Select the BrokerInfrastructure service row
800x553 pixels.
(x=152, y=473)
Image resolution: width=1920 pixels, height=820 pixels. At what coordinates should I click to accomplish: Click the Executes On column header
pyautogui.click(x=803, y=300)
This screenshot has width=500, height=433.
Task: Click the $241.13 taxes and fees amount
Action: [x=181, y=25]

________________________

▶ **What the task requires**
Every entry is to be repeated exactly as it stands.

▶ **Reply**
Select the BrokerInfrastructure service row
800x553 pixels.
(x=152, y=473)
Image resolution: width=1920 pixels, height=820 pixels. At what coordinates should I click to accomplish: Click the Executes On column header
pyautogui.click(x=803, y=300)
This screenshot has width=500, height=433.
Task: Click the $241.13 taxes and fees amount
Action: [x=181, y=25]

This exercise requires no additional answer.